Cotton's history as an economic force, of course, goes back much further than its cultivation in the U.S. Prehistoric remnants of cotton yarn and fabric have been found in Pakistan, New Mexico and Arizona and there is also evidence that the dyeing of cotton fabric was practiced even then.
When Christopher Columbus landed in the New World, he found the West Indian natives wearing cotton clothes, and it is known that it was also indigenous to south western parts of what is now the U.S., Mexico and Peru - even then it was an important trade commodity. However, it is believed that the beginnings of cotton agriculture that began the Cotton Belt were plantings in Florida by the Spanish in the mid-1500s.
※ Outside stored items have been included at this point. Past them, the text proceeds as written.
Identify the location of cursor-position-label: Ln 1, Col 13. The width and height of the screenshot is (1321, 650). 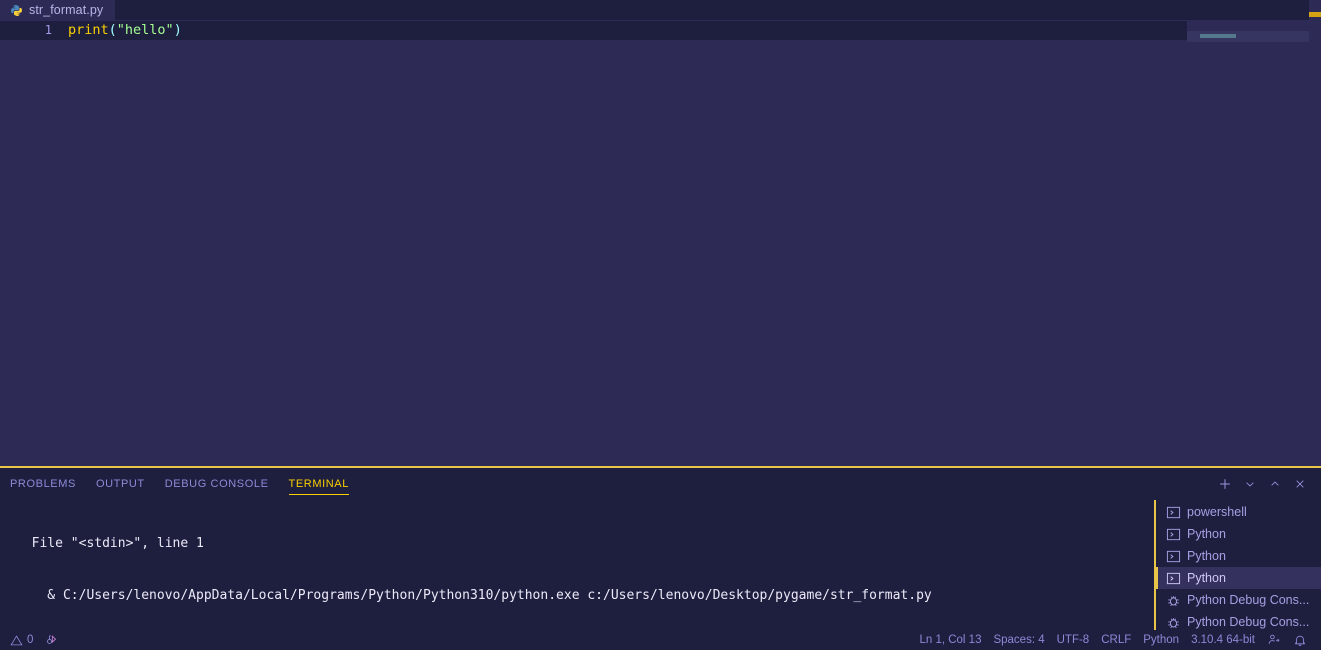
(950, 640).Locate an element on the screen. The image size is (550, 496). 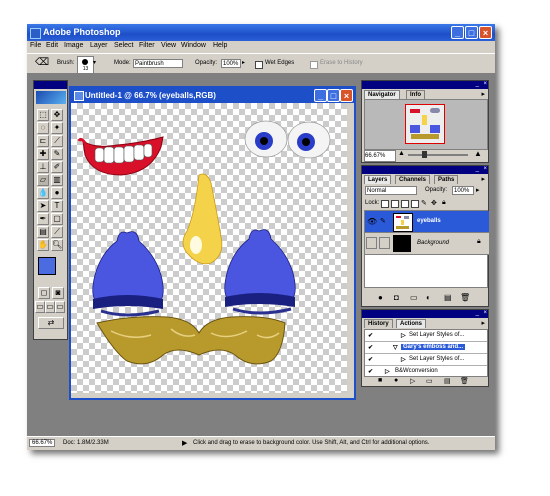
minimize-button: _ is located at coordinates (458, 32).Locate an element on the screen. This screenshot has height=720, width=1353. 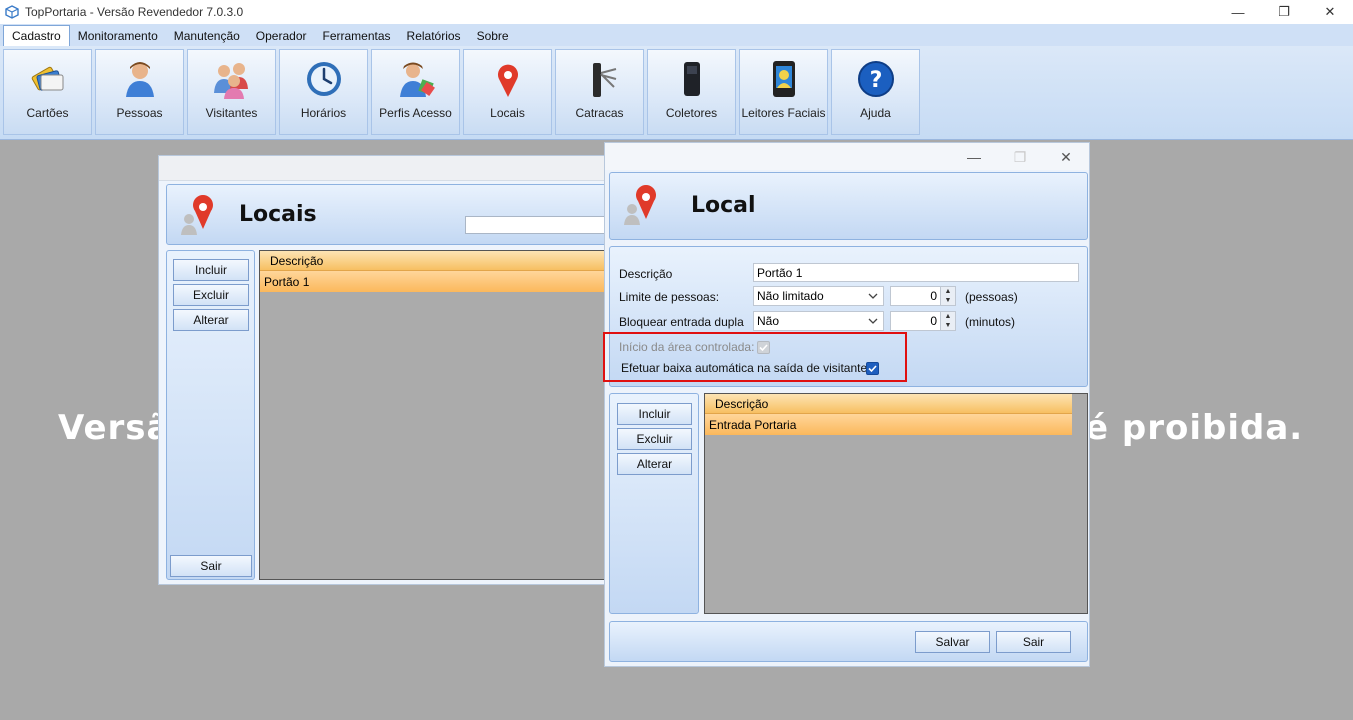
locais-side-panel: Incluir Excluir Alterar Sair is located at coordinates (210, 415).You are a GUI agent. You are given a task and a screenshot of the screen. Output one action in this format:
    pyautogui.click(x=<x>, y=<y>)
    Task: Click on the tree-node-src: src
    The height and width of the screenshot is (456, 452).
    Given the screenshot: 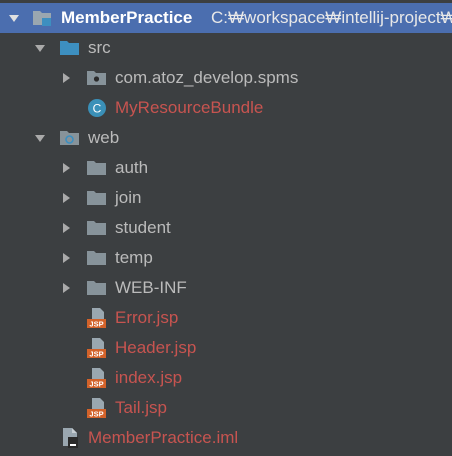 What is the action you would take?
    pyautogui.click(x=226, y=48)
    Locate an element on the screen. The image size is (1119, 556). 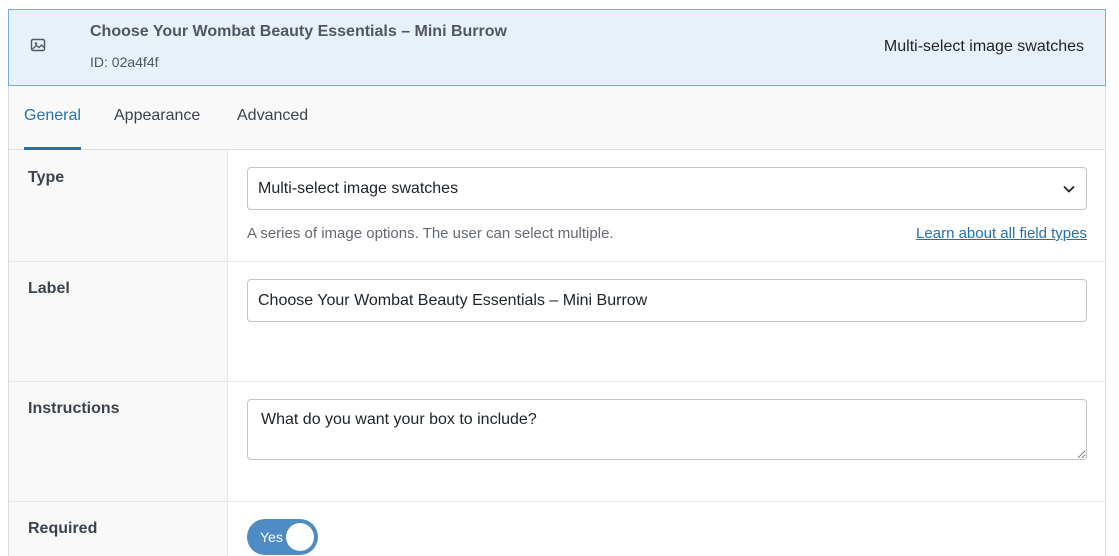
type-label-column: Type is located at coordinates (118, 206).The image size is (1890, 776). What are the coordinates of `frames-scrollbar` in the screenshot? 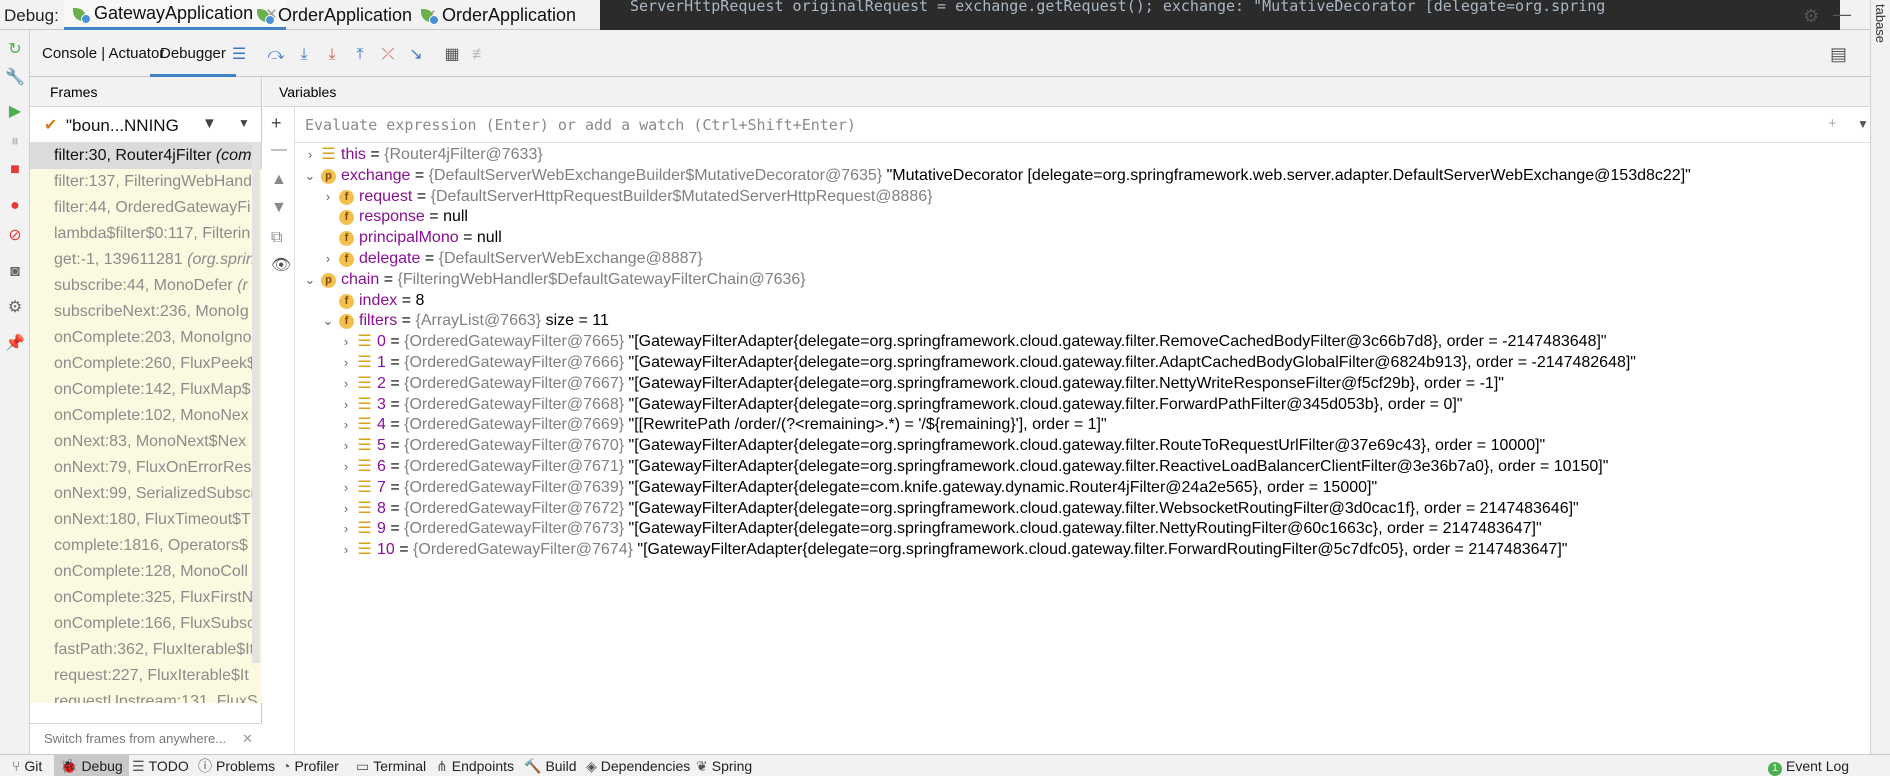 It's located at (256, 403).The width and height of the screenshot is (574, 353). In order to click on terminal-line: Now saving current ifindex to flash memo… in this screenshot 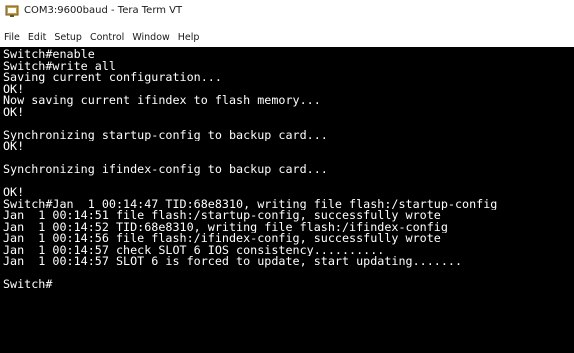, I will do `click(162, 101)`.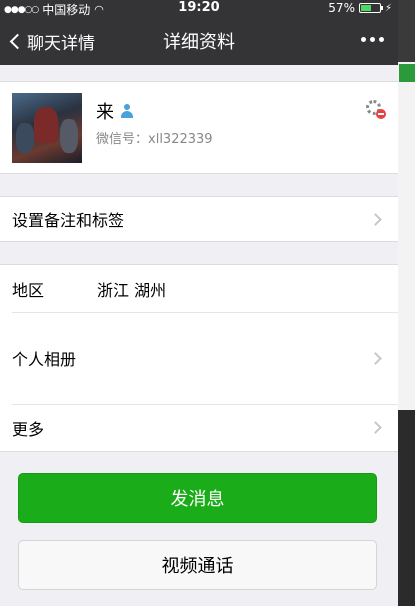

These were not very successful, probably because of badly-drained land and torrential autumn rains, but further north and west the conditions were much better. Cotton cultivation was to start, in earnest, two centuries later.
Ironically where the U.S. climate is right for cotton, in those southern soils the element boron is generally in short supply. Lack of this essential plant micronutrient is felt keenly by cotton, but unusually for a plant that is so boron dependent, it is rare for a cotton crop to show any visible symptoms. Plantations can look perfectly healthy, but the yield of fiber (lint) is severely depressed: and with every season that goes by, the boron available from the soil depletes as it is used up by the crop.
Planters can detect boron deficiency by an analysis of plant or soil boron content and avoid the risk of low yield with a replenishment regime - for example, by regular applications of fertilizer borates FertiborŪ or GranuborŪ to the soil, or alternatively SoluborŪ or SoluborŪ DF - both highly effective in liquid formulation - directly to the plant themselves. Fertibor (powder) or Granubor (granules) can be applied alone, or mixed by the planter or fertilizer makers with other nutrients; Solubor can conveniently be combined with pesticide sprays. The best amount to apply depends upon local conditions (and Borax is always happy to give advice) but typically about one to three kg boron equivalent per hectare is sufficient. With a few kilos of Borax product, seed cotton yields can increase 25 percent or more - perhaps yielding an extra 500 kg a hectare.
For cotton, boron availability is now acknowledged to be the crop's principal limiting nutrient factor - no amount of any other fertilizer is able to produce so significant an increase in productivity. The plants, growing and fruiting vigorously are also better able, and naturally, to resist the attentions of voracious boll weevils and pink boll worms.
New strains of cotton plant - for example the genetically-engineered 'Bt' strain (so named from the inclusion of Bacillus thuringensis genes, which makes the plant distinctively unattractive to weevils) are, with other eradication programs, helping to combat insect-depleted yields. As the insect menace is pushed back, low yields due to boron deficiency are coming into more prominence. Growers who are new to the crop but not, perhaps, this horticultural technology can take a tip from the 'old hands': that, by supplementing each hectare with a few kilos of borate, their seed cotton yields can increase massively.